▸ Task to carry out
Reproduce the records below in full, substituting "desktop automation assistant" for every occurrence of "computer-use agent" and leaving everything else unchanged.

[Records from a data collection]
——————

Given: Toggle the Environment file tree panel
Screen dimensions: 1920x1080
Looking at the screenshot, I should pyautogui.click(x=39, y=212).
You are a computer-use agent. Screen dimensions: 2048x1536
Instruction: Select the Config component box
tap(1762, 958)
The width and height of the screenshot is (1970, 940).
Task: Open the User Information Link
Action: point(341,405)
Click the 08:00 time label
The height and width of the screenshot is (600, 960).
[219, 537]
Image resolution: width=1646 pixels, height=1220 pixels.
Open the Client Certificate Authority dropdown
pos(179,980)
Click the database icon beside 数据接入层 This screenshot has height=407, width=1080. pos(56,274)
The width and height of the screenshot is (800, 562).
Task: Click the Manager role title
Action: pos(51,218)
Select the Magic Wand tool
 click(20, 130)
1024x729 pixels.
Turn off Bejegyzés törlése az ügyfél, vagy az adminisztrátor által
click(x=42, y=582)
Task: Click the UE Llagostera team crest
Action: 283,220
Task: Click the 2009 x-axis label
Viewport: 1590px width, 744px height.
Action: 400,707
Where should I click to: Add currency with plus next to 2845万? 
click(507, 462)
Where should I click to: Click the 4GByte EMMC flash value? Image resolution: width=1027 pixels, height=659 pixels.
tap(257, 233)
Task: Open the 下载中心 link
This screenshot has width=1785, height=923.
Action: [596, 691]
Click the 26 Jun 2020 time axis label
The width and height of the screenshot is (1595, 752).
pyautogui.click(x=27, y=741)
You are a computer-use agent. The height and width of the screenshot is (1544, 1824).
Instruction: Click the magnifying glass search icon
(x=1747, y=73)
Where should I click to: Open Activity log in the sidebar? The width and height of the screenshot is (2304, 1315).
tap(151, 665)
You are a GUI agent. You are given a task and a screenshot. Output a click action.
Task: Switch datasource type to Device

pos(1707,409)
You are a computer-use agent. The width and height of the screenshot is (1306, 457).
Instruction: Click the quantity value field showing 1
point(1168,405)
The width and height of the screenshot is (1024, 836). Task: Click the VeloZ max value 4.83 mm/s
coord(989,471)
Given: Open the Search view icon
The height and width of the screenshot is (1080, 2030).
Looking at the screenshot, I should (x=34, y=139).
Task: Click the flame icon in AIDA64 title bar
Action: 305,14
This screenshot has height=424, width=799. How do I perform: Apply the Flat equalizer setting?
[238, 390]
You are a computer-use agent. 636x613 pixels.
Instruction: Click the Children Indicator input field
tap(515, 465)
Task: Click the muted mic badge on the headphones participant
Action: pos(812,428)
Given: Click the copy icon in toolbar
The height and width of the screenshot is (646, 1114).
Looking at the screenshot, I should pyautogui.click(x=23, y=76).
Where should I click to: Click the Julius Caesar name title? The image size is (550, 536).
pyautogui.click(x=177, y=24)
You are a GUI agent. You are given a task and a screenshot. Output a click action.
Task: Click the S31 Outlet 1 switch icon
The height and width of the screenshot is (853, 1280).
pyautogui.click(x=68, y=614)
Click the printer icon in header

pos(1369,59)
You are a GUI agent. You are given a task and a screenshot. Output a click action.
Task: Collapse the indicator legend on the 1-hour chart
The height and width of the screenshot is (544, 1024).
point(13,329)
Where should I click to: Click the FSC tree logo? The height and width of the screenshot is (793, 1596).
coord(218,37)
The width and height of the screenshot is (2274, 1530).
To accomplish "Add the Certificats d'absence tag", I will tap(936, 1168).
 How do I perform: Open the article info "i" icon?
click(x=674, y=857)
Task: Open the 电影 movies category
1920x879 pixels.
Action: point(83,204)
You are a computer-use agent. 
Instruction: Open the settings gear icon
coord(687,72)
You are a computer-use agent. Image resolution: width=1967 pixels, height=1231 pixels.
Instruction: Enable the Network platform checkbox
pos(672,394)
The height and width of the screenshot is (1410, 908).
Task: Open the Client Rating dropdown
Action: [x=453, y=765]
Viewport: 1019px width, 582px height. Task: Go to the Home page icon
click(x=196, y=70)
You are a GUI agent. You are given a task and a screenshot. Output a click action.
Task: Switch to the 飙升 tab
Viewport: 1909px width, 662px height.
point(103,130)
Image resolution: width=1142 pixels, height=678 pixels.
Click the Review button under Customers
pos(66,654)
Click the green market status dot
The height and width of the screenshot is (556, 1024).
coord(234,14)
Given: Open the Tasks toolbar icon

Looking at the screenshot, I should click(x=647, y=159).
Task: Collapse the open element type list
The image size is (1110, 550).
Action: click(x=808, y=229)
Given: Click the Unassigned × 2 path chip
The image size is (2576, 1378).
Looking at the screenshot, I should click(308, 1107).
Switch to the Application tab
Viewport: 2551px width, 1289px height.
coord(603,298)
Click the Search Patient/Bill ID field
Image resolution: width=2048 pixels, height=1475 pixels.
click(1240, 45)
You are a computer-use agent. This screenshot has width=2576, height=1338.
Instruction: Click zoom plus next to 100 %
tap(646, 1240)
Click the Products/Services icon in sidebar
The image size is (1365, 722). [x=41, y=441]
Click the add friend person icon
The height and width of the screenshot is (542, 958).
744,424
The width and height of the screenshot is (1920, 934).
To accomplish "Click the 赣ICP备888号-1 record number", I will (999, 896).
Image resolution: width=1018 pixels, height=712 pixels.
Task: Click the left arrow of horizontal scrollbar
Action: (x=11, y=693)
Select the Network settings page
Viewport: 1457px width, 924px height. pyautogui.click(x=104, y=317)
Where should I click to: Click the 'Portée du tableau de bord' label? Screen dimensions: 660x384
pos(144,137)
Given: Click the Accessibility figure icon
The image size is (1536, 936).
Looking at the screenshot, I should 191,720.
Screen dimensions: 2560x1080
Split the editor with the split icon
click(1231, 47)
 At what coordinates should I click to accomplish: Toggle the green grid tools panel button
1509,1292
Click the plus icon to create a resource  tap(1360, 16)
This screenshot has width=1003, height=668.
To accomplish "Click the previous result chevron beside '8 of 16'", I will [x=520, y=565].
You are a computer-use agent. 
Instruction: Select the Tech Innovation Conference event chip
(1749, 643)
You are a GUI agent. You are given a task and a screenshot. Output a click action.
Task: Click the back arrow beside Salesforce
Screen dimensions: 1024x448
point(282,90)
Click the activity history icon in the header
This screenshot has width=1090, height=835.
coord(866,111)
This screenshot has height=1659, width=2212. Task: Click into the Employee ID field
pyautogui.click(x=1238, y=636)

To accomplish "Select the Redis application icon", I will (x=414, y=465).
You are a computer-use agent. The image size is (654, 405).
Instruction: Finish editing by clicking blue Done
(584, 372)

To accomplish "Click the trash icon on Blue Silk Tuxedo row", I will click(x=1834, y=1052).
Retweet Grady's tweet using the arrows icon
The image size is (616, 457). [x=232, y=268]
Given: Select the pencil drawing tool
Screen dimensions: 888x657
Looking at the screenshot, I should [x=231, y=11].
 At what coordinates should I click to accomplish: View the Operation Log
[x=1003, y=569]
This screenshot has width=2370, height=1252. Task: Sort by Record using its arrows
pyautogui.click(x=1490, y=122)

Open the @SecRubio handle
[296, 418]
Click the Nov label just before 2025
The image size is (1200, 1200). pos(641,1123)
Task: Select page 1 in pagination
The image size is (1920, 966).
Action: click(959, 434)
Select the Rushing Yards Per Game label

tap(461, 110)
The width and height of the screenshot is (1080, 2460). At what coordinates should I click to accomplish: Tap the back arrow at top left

——————

▸ Finished answer
Given: Toggle the Environment file tree panel
Screen dimensions: 1920x1080
Looking at the screenshot, I should pyautogui.click(x=39, y=212).
You are a desktop automation assistant. Screen dimensions: 2048x1536
Instruction: Select the Config component box
tap(1762, 958)
The width and height of the screenshot is (1970, 940).
Task: Open the User Information Link
Action: point(341,405)
Click the 08:00 time label
The height and width of the screenshot is (600, 960).
[219, 537]
Image resolution: width=1646 pixels, height=1220 pixels.
Open the Client Certificate Authority dropdown
pos(179,980)
Click the database icon beside 数据接入层 This screenshot has height=407, width=1080. pos(56,274)
The width and height of the screenshot is (800, 562).
Task: Click the Manager role title
Action: pos(51,218)
Select the Magic Wand tool
 click(20, 130)
1024x729 pixels.
Turn off Bejegyzés törlése az ügyfél, vagy az adminisztrátor által
click(x=42, y=582)
Task: Click the UE Llagostera team crest
Action: 283,220
Task: Click the 2009 x-axis label
Viewport: 1590px width, 744px height.
Action: 400,707
Where should I click to: Add currency with plus next to 2845万? 
click(507, 462)
Where should I click to: Click the 4GByte EMMC flash value? Image resolution: width=1027 pixels, height=659 pixels.
tap(257, 233)
Task: Open the 下载中心 link
This screenshot has width=1785, height=923.
Action: [596, 691]
Click the 26 Jun 2020 time axis label
The width and height of the screenshot is (1595, 752).
pyautogui.click(x=27, y=741)
You are a desktop automation assistant. The height and width of the screenshot is (1544, 1824).
Instruction: Click the magnifying glass search icon
(x=1747, y=73)
Where should I click to: Open Activity log in the sidebar? The width and height of the screenshot is (2304, 1315).
tap(151, 665)
You are a GUI agent. You are given a task and a screenshot. Output a click action.
Task: Switch datasource type to Device

pos(1707,409)
You are a desktop automation assistant. The width and height of the screenshot is (1306, 457).
Instruction: Click the quantity value field showing 1
point(1168,405)
The width and height of the screenshot is (1024, 836). Task: Click the VeloZ max value 4.83 mm/s
coord(989,471)
Given: Open the Search view icon
The height and width of the screenshot is (1080, 2030).
Looking at the screenshot, I should (x=34, y=139).
Task: Click the flame icon in AIDA64 title bar
Action: 305,14
This screenshot has height=424, width=799. How do I perform: Apply the Flat equalizer setting?
[238, 390]
You are a desktop automation assistant. 636x613 pixels.
Instruction: Click the Children Indicator input field
tap(515, 465)
Task: Click the muted mic badge on the headphones participant
Action: pos(812,428)
Given: Click the copy icon in toolbar
The height and width of the screenshot is (646, 1114).
Looking at the screenshot, I should pyautogui.click(x=23, y=76).
Where should I click to: Click the Julius Caesar name title? The image size is (550, 536).
pyautogui.click(x=177, y=24)
You are a GUI agent. You are given a task and a screenshot. Output a click action.
Task: Click the S31 Outlet 1 switch icon
The height and width of the screenshot is (853, 1280).
pyautogui.click(x=68, y=614)
Click the printer icon in header

pos(1369,59)
You are a GUI agent. You are given a task and a screenshot. Output a click action.
Task: Collapse the indicator legend on the 1-hour chart
The height and width of the screenshot is (544, 1024).
point(13,329)
Where should I click to: Click the FSC tree logo? The height and width of the screenshot is (793, 1596).
coord(218,37)
The width and height of the screenshot is (2274, 1530).
To accomplish "Add the Certificats d'absence tag", I will tap(936, 1168).
 How do I perform: Open the article info "i" icon?
click(x=674, y=857)
Task: Open the 电影 movies category
1920x879 pixels.
Action: point(83,204)
You are a desktop automation assistant. 
Instruction: Open the settings gear icon
coord(687,72)
You are a desktop automation assistant. Image resolution: width=1967 pixels, height=1231 pixels.
Instruction: Enable the Network platform checkbox
pos(672,394)
The height and width of the screenshot is (1410, 908).
Task: Open the Client Rating dropdown
Action: [x=453, y=765]
Viewport: 1019px width, 582px height. Task: Go to the Home page icon
click(x=196, y=70)
You are a GUI agent. You are given a task and a screenshot. Output a click action.
Task: Switch to the 飙升 tab
Viewport: 1909px width, 662px height.
point(103,130)
Image resolution: width=1142 pixels, height=678 pixels.
Click the Review button under Customers
pos(66,654)
Click the green market status dot
The height and width of the screenshot is (556, 1024).
coord(234,14)
Given: Open the Tasks toolbar icon

Looking at the screenshot, I should click(x=647, y=159).
Task: Collapse the open element type list
The image size is (1110, 550).
Action: click(x=808, y=229)
Given: Click the Unassigned × 2 path chip
The image size is (2576, 1378).
Looking at the screenshot, I should click(308, 1107).
Switch to the Application tab
Viewport: 2551px width, 1289px height.
coord(603,298)
Click the Search Patient/Bill ID field
Image resolution: width=2048 pixels, height=1475 pixels.
click(1240, 45)
You are a desktop automation assistant. This screenshot has width=2576, height=1338.
Instruction: Click zoom plus next to 100 %
tap(646, 1240)
Click the Products/Services icon in sidebar
The image size is (1365, 722). [x=41, y=441]
Click the add friend person icon
The height and width of the screenshot is (542, 958).
744,424
The width and height of the screenshot is (1920, 934).
To accomplish "Click the 赣ICP备888号-1 record number", I will (999, 896).
Image resolution: width=1018 pixels, height=712 pixels.
Task: Click the left arrow of horizontal scrollbar
Action: (x=11, y=693)
Select the Network settings page
Viewport: 1457px width, 924px height. pyautogui.click(x=104, y=317)
Where should I click to: Click the 'Portée du tableau de bord' label? Screen dimensions: 660x384
pos(144,137)
Given: Click the Accessibility figure icon
The image size is (1536, 936).
Looking at the screenshot, I should 191,720.
Screen dimensions: 2560x1080
Split the editor with the split icon
click(1231, 47)
 At what coordinates should I click to accomplish: Toggle the green grid tools panel button
1509,1292
Click the plus icon to create a resource  tap(1360, 16)
This screenshot has width=1003, height=668.
To accomplish "Click the previous result chevron beside '8 of 16'", I will [x=520, y=565].
You are a desktop automation assistant. 
Instruction: Select the Tech Innovation Conference event chip
(1749, 643)
You are a GUI agent. You are given a task and a screenshot. Output a click action.
Task: Click the back arrow beside Salesforce
Screen dimensions: 1024x448
point(282,90)
Click the activity history icon in the header
This screenshot has width=1090, height=835.
coord(866,111)
This screenshot has height=1659, width=2212. Task: Click into the Employee ID field
pyautogui.click(x=1238, y=636)

To accomplish "Select the Redis application icon", I will (x=414, y=465).
You are a desktop automation assistant. The image size is (654, 405).
Instruction: Finish editing by clicking blue Done
(584, 372)

To accomplish "Click the trash icon on Blue Silk Tuxedo row", I will click(x=1834, y=1052).
Retweet Grady's tweet using the arrows icon
The image size is (616, 457). [x=232, y=268]
Given: Select the pencil drawing tool
Screen dimensions: 888x657
Looking at the screenshot, I should [x=231, y=11].
 At what coordinates should I click to accomplish: View the Operation Log
[x=1003, y=569]
This screenshot has width=2370, height=1252. Task: Sort by Record using its arrows
pyautogui.click(x=1490, y=122)

Open the @SecRubio handle
[296, 418]
Click the Nov label just before 2025
The image size is (1200, 1200). pos(641,1123)
Task: Select page 1 in pagination
The image size is (1920, 966).
Action: click(959, 434)
Select the Rushing Yards Per Game label

tap(461, 110)
The width and height of the screenshot is (1080, 2460). At what coordinates should I click to accomplish: Tap the back arrow at top left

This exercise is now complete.